There’s a pile of clean laundry piled up on the couch, dirty laundry in floors and baskets throughout the house. Dirty dishes in the sink and trash over flowing in the garbage can. Books, paper and pens lay on the counter and a cutting board from making dinner earlier is prominently displayed on the stove top. Glass doors rest in the living room from a display cabinet we ventured to assemble and never finished, the dryer is currently on and I can hear the buttons on jeans hit every few seconds. I fold my husbands work clothes for him so they’re ready for tomorrow, send my daughter a text to feed the chickens and make sure the trash is out before she heads to school, make sure all the dogs are okay- doors are locked and all the lights and tv are turned off. This is a typical night…

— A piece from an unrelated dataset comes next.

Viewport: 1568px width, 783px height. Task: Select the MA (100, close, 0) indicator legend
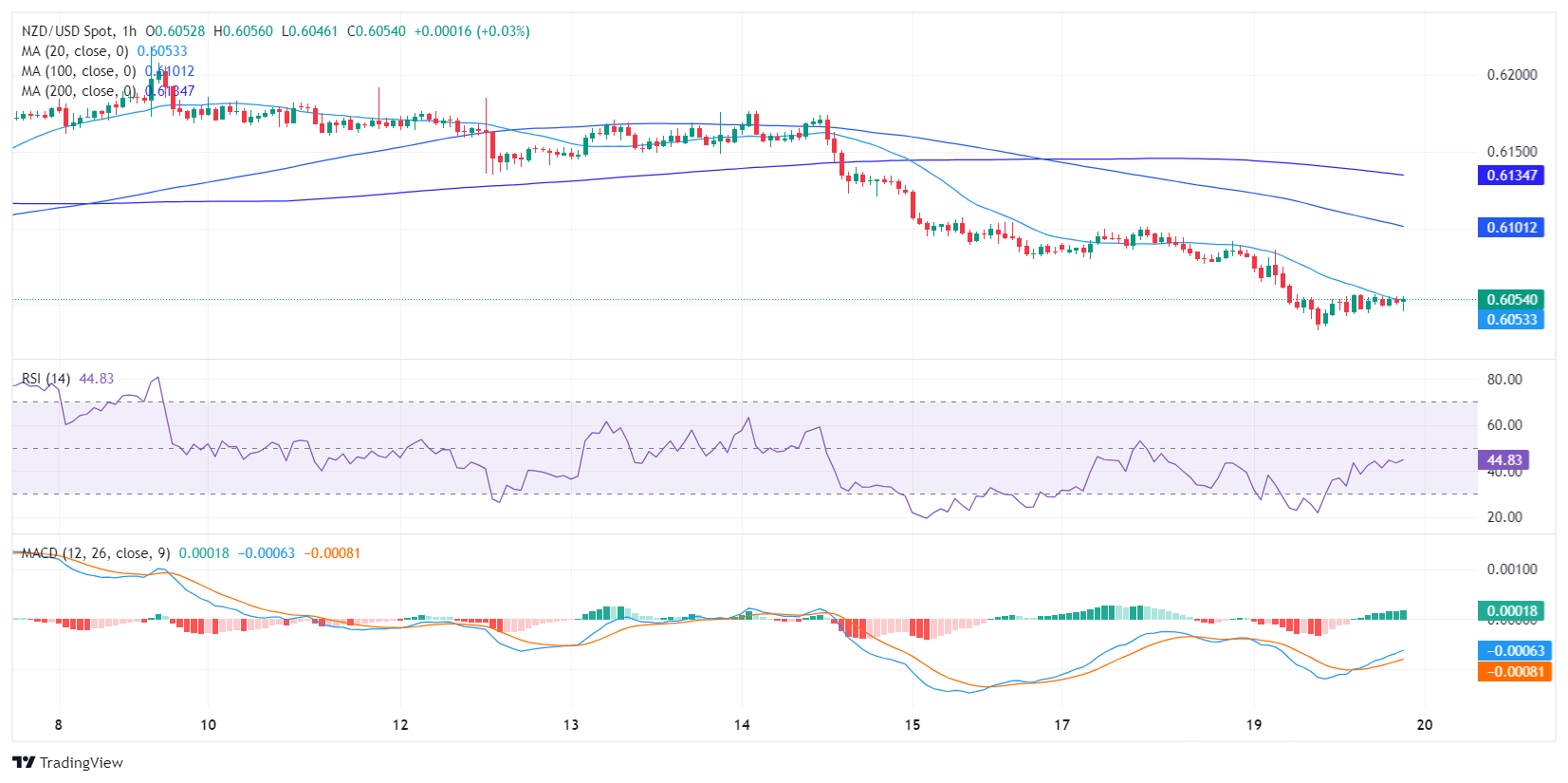(79, 71)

Yesterday- I spent most of the day comforting my dog while she birthed seven puppies. Thankfully we ordered out for dinner but I was exhausted. And as usual- I was the last to go to bed. The first to wake up- I make sure my husband gets his lunch and a kiss with a “have a good day, love you” as he walks out the door. Today- I tried to clean and organize but felt as if everything was just multiplying before my eyes. I made dinner- some bomb chicken bacon salad lettuce wraps- and noticed my dog wasn’t doing well. After taking her temp and realizing she had a fever, we decided to take her to the emergency vet to make sure she was okay. We sat at the vet for 3 hours before taking my baby home. She has an infection starting so antibiotics and keeping a close eye on her until she’s better. I drive home while my daughter complains about being tired- like we aren’t all utterly exhausted. My husband just worked 12 hours- but hey, high school is killer. Anyways, I come inside, situate the puppies with momma and off to the bedroom to fix the bed for my hubs. (Its an OCD thing.) I come back out- pack his lunch- get his clothes- lock doors- turn lights off- check pups again- take meds- recheck doors and I decided to sit down.

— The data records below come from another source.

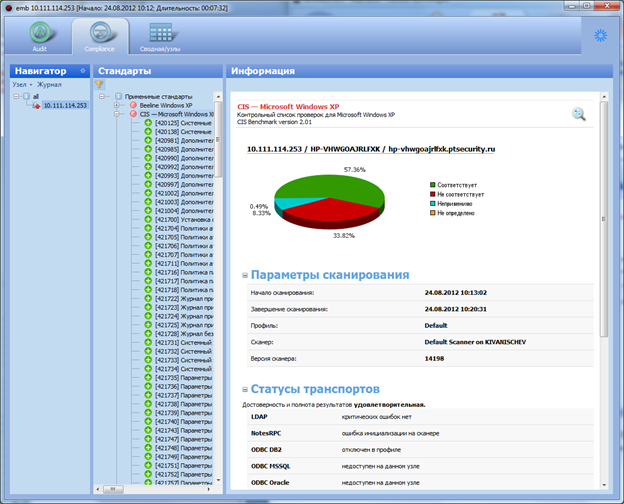
Task: Collapse the 'all' node group
Action: [x=16, y=96]
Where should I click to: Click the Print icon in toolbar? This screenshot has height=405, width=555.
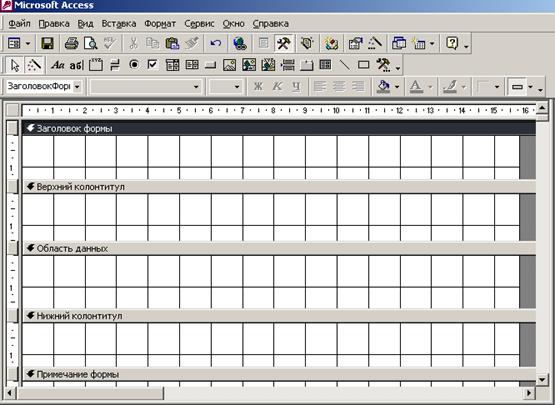[71, 44]
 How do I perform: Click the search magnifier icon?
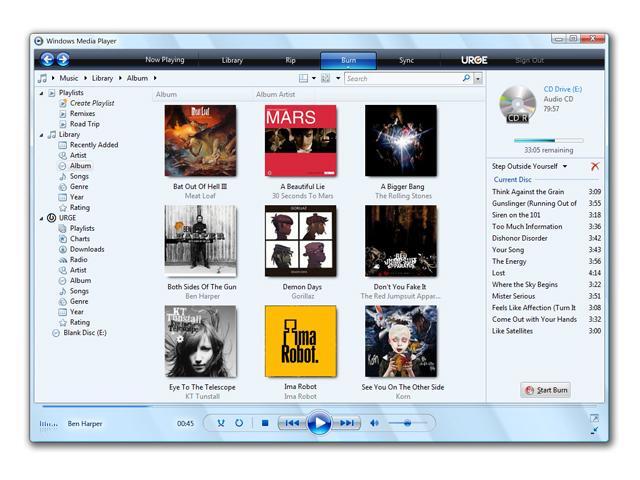click(466, 78)
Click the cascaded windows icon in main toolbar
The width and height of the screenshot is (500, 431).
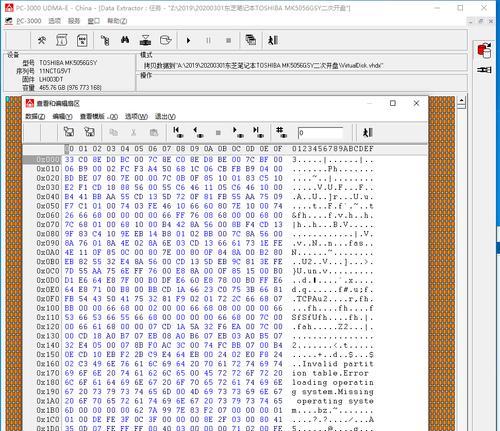click(250, 40)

Before I came out of the bedroom to do my nightly list- my husband told me he’s amazed by me and all I do. It’s such a small statement but it speaks so damn loud. As a mom, I would like to think I am a good mom, I try to ensure everyone- human and animal- is safe and healthy… happy and I put myself last. I am the last one to lay down, usually around midnight, and the first to get out of bed, which falls between 3-4 in the morning. I struggle to go back to sleep therefore I am up until around 6-8am and can finally manage to nap for 2 hours before getting up for the day. Then it’s feed the dogs, let them out, give them love, coffee for myself… that always ends up cold before I drink it.

I wish I was built differently. I wish I knew how to ask for help. I wish getting help didn’t make me feel inferior…

I am a strong woman…

Even if I don’t feel like it.

Every day my children go to school, I worry.

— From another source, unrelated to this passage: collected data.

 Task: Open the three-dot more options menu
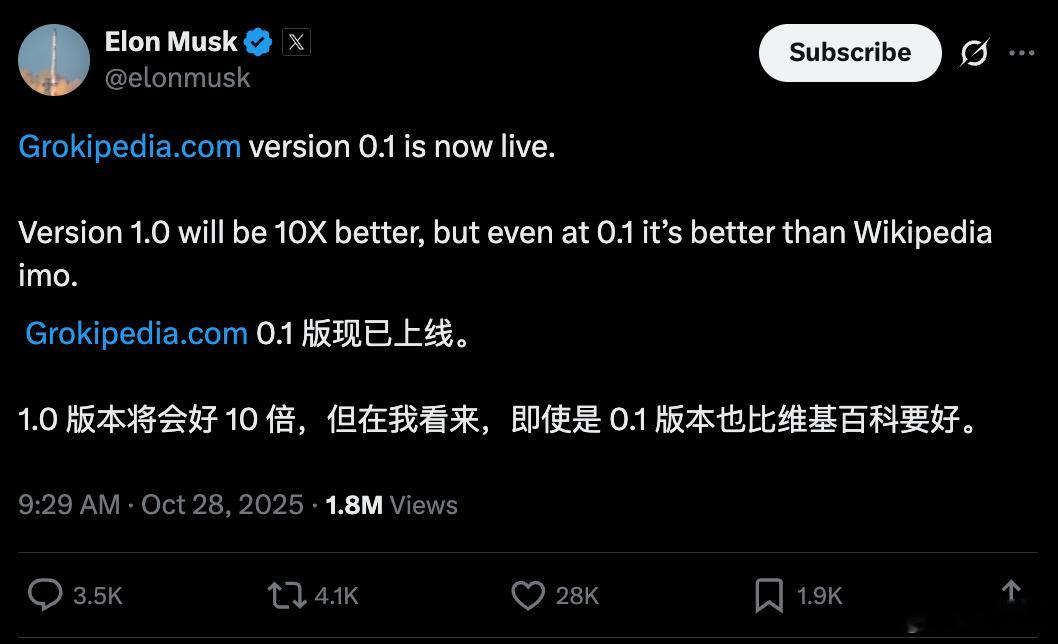tap(1022, 53)
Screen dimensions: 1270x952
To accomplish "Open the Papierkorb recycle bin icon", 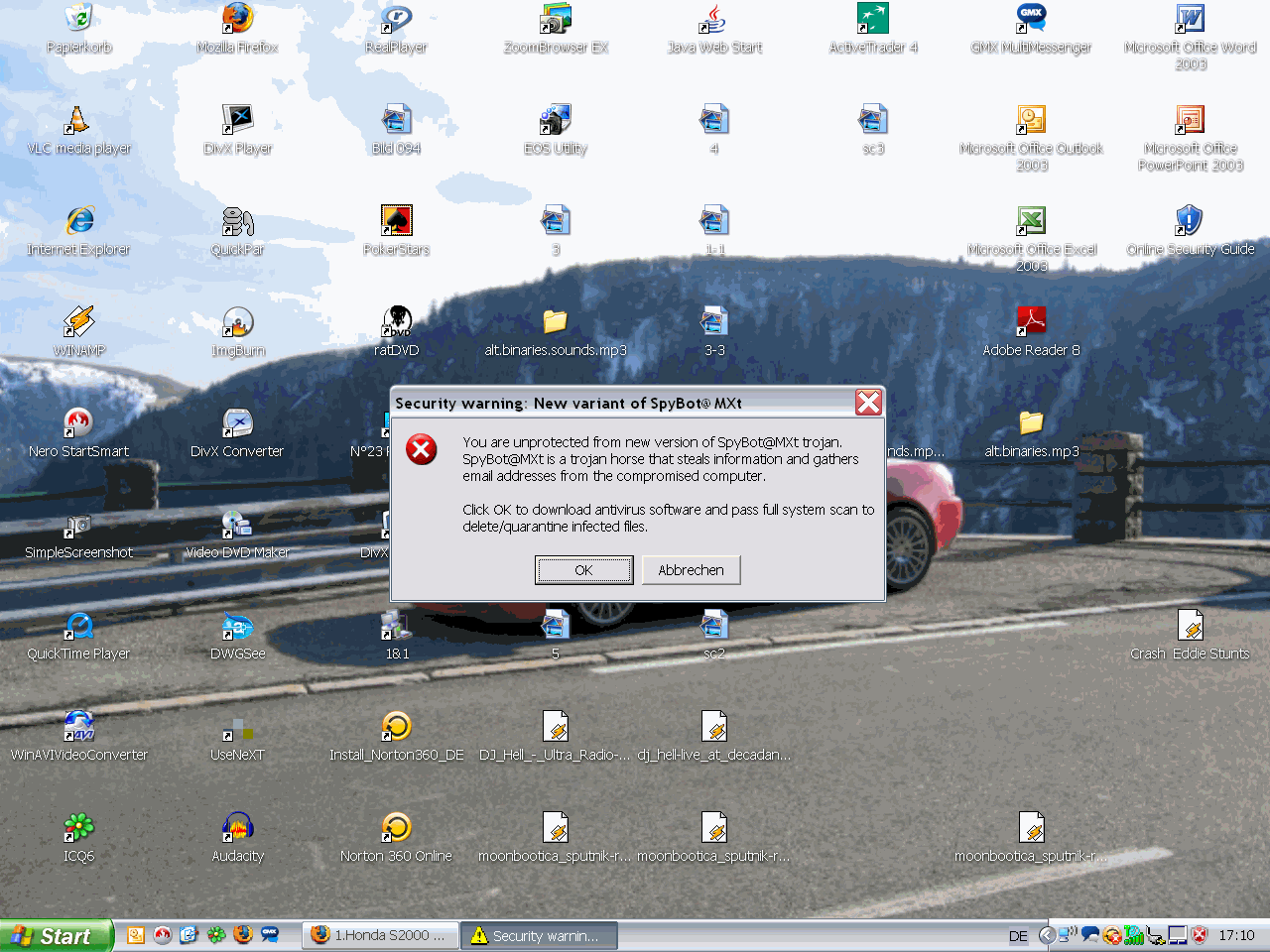I will click(78, 19).
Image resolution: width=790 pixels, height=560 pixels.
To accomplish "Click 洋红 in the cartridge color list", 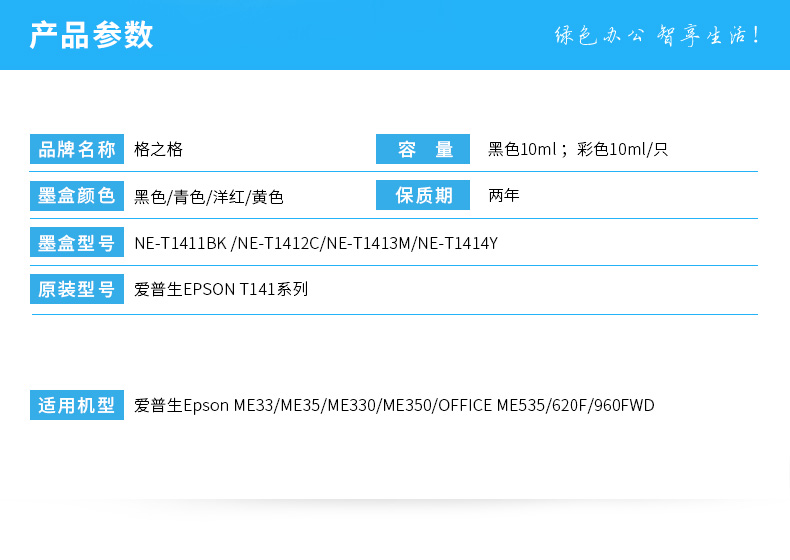I will click(231, 197).
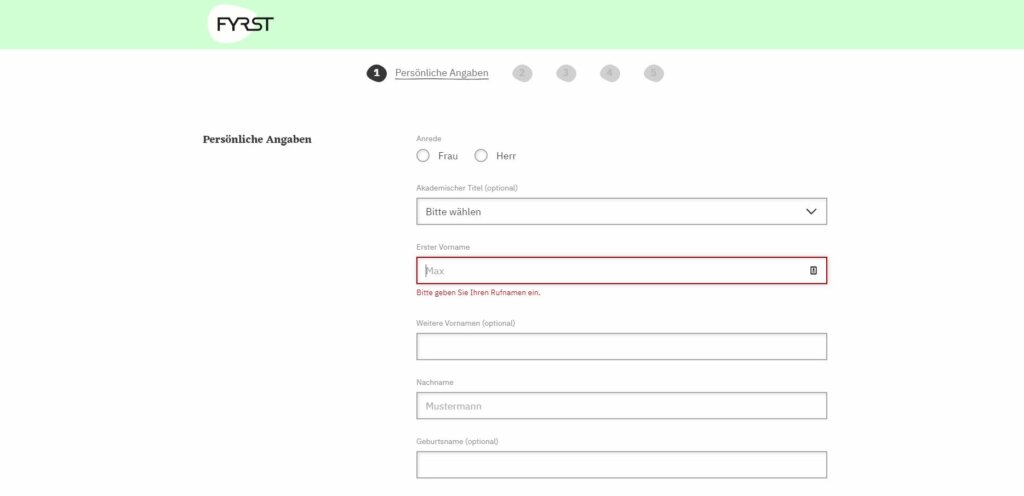
Task: Focus the Geburtsname input field
Action: (622, 465)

My husband puts his life on the line every day, I worry.

My animals cough weird and I worry.

I know God says not to worry- I haven’t mastered that one yet.

I just want to show up and kick ass every day. Not have my ass kicked by life every day. 🤷🏻‍♀️

But the laundry will wait to be folded-

The dishes aren’t going to run away and lets be honest- who would complain if they did?

These things aren’t going to change-

But I can change how I view it…

My house is lived in.

I have priorities and sometimes trivial things take a back seat.

We eat out, we eat well, the trash piles up but at least it’s in a trash can and not in the floor.

It’s time for me to rest.

My body, mind and soul.

One Reply to “”

  1. You are a strong, badass woman!!! Everyone needs help or we crash because we are human.
    We have to let ourselves be human because we aren’t machines and who wants to be?
    It is said that, at times, it takes more strength to ask for help (or delegate), than it does to continue making the impossible, possible. As the woman of the house, we are the glue that holds it all together, I believe.
    Worrying is a given but it’s like praying for what we don’t want. I try my best to always replace worry asap, with trust that it will all be ok. They say focus on the present moment, unless your present moment, sucks, it works wonders. “I’m not lost, I am right here!! And all is well, at this time!”
    Life wouldn’t be life, without the ups and downs, both teaching us everyday.
    As you give to your family, give to yourself also. If that’s an extra nap, a sundae or a massage, so be it. The self love and care things help you to stay tip-top and happy, because if Mama ain’t happy, nobody is going to be, is truth. Show yourself the love and care that you show others.